*** DATA FOR THE TASK Section Begins ***

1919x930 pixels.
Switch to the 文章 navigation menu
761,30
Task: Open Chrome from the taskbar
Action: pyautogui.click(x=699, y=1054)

*** DATA FOR THE TASK Section Ends ***

:: THE PROBLEM ::
Would you reproduce the material above exactly as it reads?

:: COMPLETED EXERCISE ::
1919x930 pixels.
Switch to the 文章 navigation menu
761,30
Task: Open Chrome from the taskbar
Action: pyautogui.click(x=699, y=1054)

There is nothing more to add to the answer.